Cerco Jihadista em Bamako Ameaça Estabilidade da Aliança do Sahel

Cerco Jihadista em Bamako Ameaça Estabilidade da Aliança do Sahel

A capital do Mali, Bamako, enfrenta um cerco intensificado por grupos jihadistas, incluindo um ligado à Al-Qaeda, que ameaça a estabilidade da Aliança dos Estados do Sahel (AES), composta também por Níger e Burkina Faso. A ofensiva recente levou à tomada de territórios estratégicos e ao assassinato do ministro da Defesa maliano.

Escalada dos Ataques e Impacto Imediato

Em 25 de abril, ataques coordenados do Grupo de Apoio ao Islã e aos Muçulmanos (JNIM) e da Frente de Libertação do Azaward (FLA) resultaram na tomada de diversas cidades e territórios no Mali, destacando a captura de Kidal. Durante esta ofensiva, o ministro da Defesa maliano, Sadio Camara, foi assassinado.

Os grupos insurgentes estabeleceram barreiras de acesso a Bamako, buscando forçar a rendição do governo liderado por Assimi Goïta. Este bloqueio tem dificultado o abastecimento da capital, um problema que, embora ampliado pela recente ofensiva, já vinha se manifestando há meses.

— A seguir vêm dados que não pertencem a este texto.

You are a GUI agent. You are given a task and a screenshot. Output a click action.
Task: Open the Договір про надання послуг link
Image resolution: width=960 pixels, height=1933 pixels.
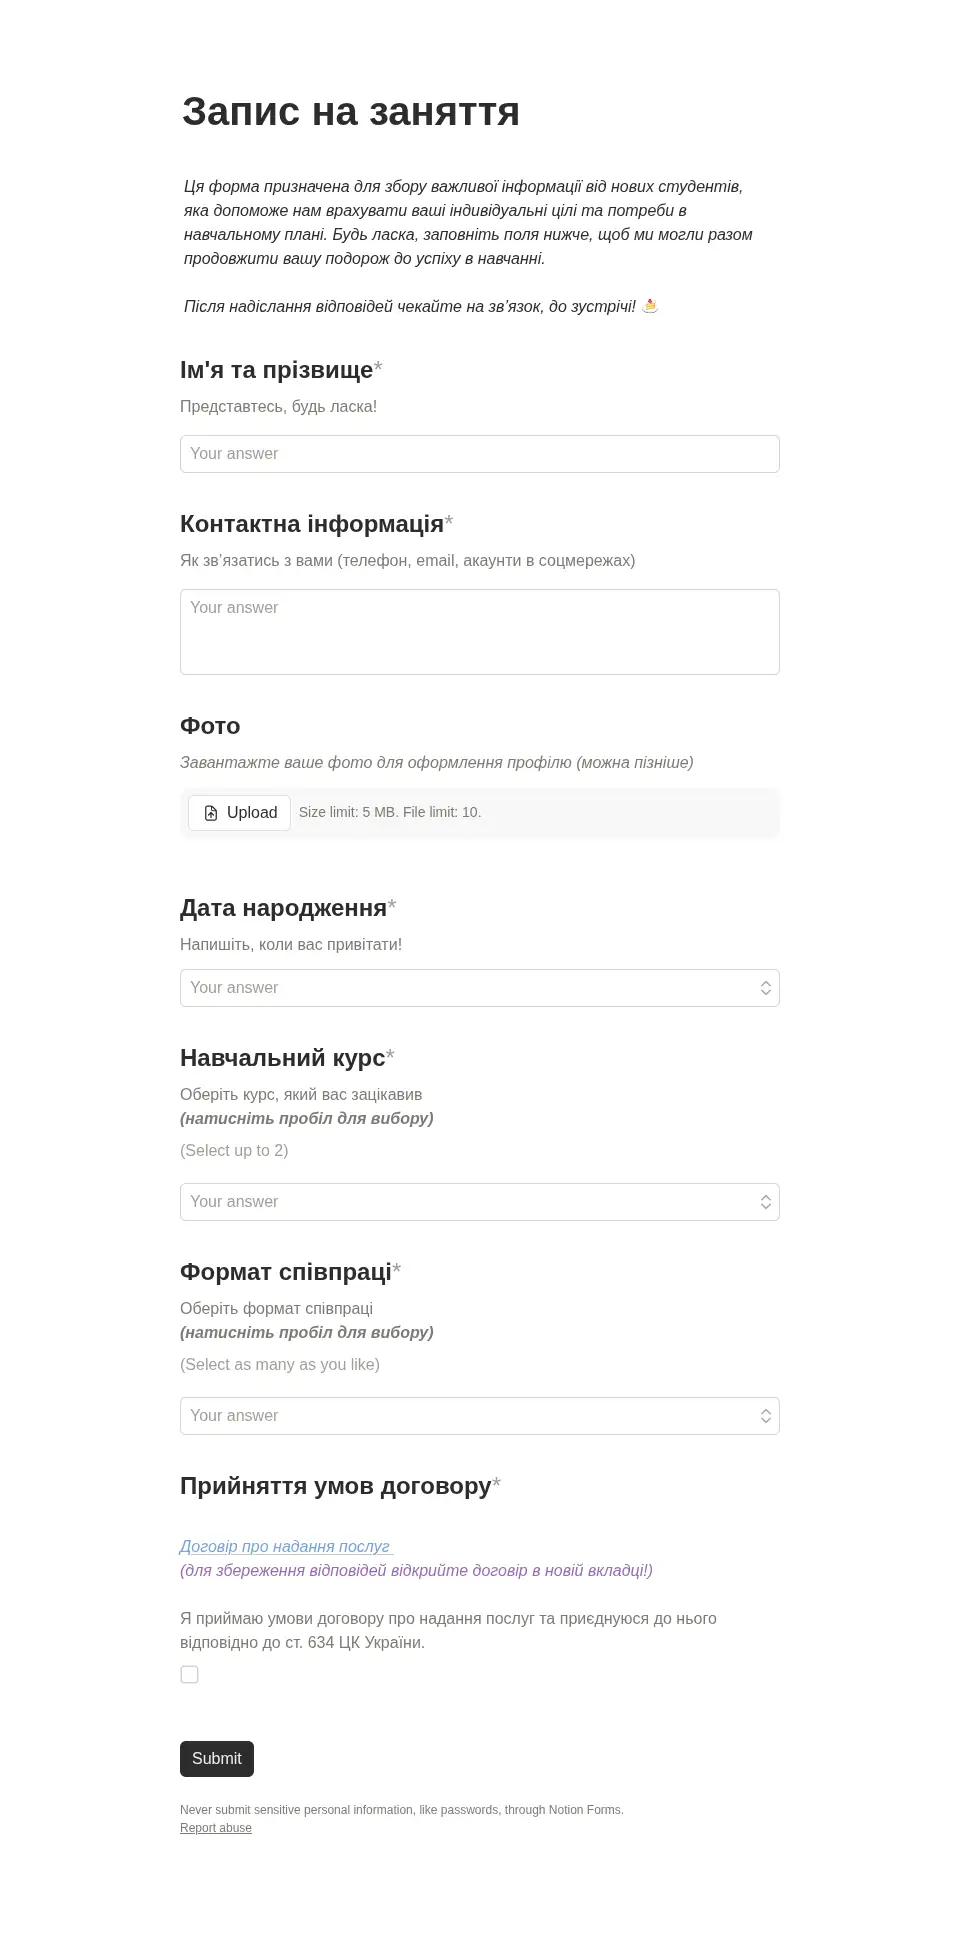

Contexto da Aliança do Sahel e Alertas Regionais

A AES foi formada após golpes militares que, a partir de 2020, estabeleceram governos nacionalistas no Mali, Níger e Burkina Faso. Esses regimes buscam uma transformação institucional e econômica, distanciando-se da influência da França, antiga colonizadora na África Ocidental.

O historiador Eden Pereira Lopes da Silva, pesquisador do Núcleo Interdisciplinar de Estudos Sobre África, Ásia e Relações Sul-Sul (NIEAAS), alerta para as graves consequências de uma eventual queda do Mali. Segundo ele, o colapso do maior país territorial da AES poderia criar uma situação comparável à da Líbia na região, gerando problemas para Burkina Faso, Níger e outros países da África Ocidental, como Gana e Costa do Marfim. A região, rica em recursos naturais como ouro, petróleo e minérios, apesar de ter uma população entre as mais pobres do mundo, é intensamente afetada pelo terrorismo.

Lopes da Silva acrescenta que o epicentro da luta antiterrorista tem se deslocado do Mediterrâneo, como Síria e Iraque, para o Sahel africano, transformando-se em um importante ponto de recrutamento para esses grupos.

Tensões Diplomáticas e Acusações Internacionais

Em meio à crise, o governo maliano acusou formalmente a França no Conselho de Segurança da ONU, em 2022, de apoiar e financiar grupos terroristas. O Mali alegou possuir provas de que a França utilizava violações do espaço aéreo maliano para coletar informações e fornecer armas e munições a esses grupos.

A França rejeitou veementemente as acusações, classificando-as como infundadas e graves. Em sua defesa, a França reiterou seu compromisso de nove anos na luta contra grupos terroristas no Mali, a pedido do próprio país, destacando a perda de 59 soldados franceses nessa campanha.

Antes de serem expulsos pelo atual governo maliano, as forças francesas atuavam na região combatendo os grupos extremistas.

Isolamento Político da AES

Em resposta às mudanças de governo no Mali, Burkina Faso e Níger, a Comunidade Econômica da África Ocidental (Cedeao) suspendeu a participação desses países na organização. Sem acesso ao mar, as nações da AES enfrentam um isolamento político acentuado por parte de seus vizinhos regionais.